The fingerprint input file¶
Every stored run artifact has a companion run_1.fingerprint_input.json file. This file records the exact normalized payload that was hashed to produce the fingerprint. It is useful for:
- understanding exactly what the framework considered when deciding to reuse a result
- debugging unexpected re-executions (compare the stored payload with the current config)
- audit trails: the fingerprint input is what you'd need to reproduce the exact same run
Example:
{
"fingerprint_version": 1,
"hash_algorithm": "sha256",
"kind": "run",
"fingerprint": "a3f8...",
"payload": {
"runner_type": "llm_probe",
"requested_model": "minimax/minimax-m2.7",
"runner_config": {
"temperature": 0,
"max_tokens": 768,
"timeout_seconds": 90
},
"input_messages": [
{"role": "user", "content": "Use real tools to..."}
],
"input_context": {
"llm_probe": {"tools": ["exec_shell", "write_file", "read_file"]}
},
"attachments": [],
"case_metadata": {}
}
}
How to force a re-run¶
The framework never re-executes unless it has to. To trigger a re-run:
Delete the artifact:
# force one specific case+model combination
rm outputs/runs/suit_<suite_id>/run_profile_<fp6>/<model_id>/<case_id>/run_1.json
rm outputs/runs/suit_<suite_id>/run_profile_<fp6>/<model_id>/<case_id>/run_1.fingerprint_input.json
Change the run profile:
Modify any execution parameter (e.g. bump temperature from 0 to 0.1). The fingerprint changes, a new directory is created, and all cases re-run. The old directory is untouched.
Use a narrow suite:
Create a suite with only the cases you want to re-run. They land in a different suit_<id> directory from the original campaign.
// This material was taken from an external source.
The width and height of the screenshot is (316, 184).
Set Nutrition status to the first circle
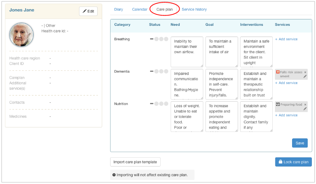click(156, 104)
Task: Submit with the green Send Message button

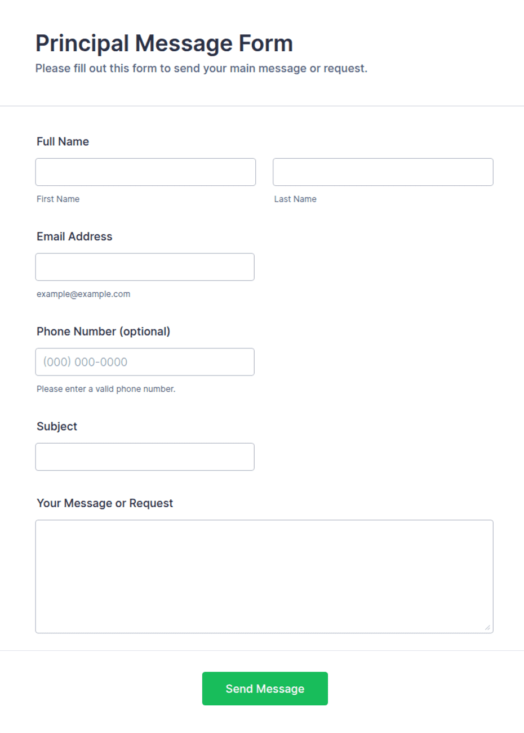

→ CLI reference — re-running specific cases
OpenClaw agent fingerprint¶
For OpenClaw runs, the agent fingerprint covers:
agent_id- the full
agent.yamlcontent (identity, model defaults, sandbox settings) - the SHA-256 and size of every file in
workspace/
This means: if you change SOUL.md or AGENTS.md in the workspace template, the agent fingerprint changes, and all OpenClaw runs that use that agent get a new run fingerprint and will re-execute.
The agent fingerprint is embedded into the run fingerprint, so a changed workspace is enough to invalidate all stored results.
Fingerprint stability guarantees¶
- Fingerprints are stable across Python versions and platforms because they hash a canonical JSON serialization, not a Python object.
- Floating-point values are not rounded in fingerprint payloads (only in reporting output).
- The
fingerprint_version: 1field in the stored payload allows future migrations if the hashing scheme ever changes.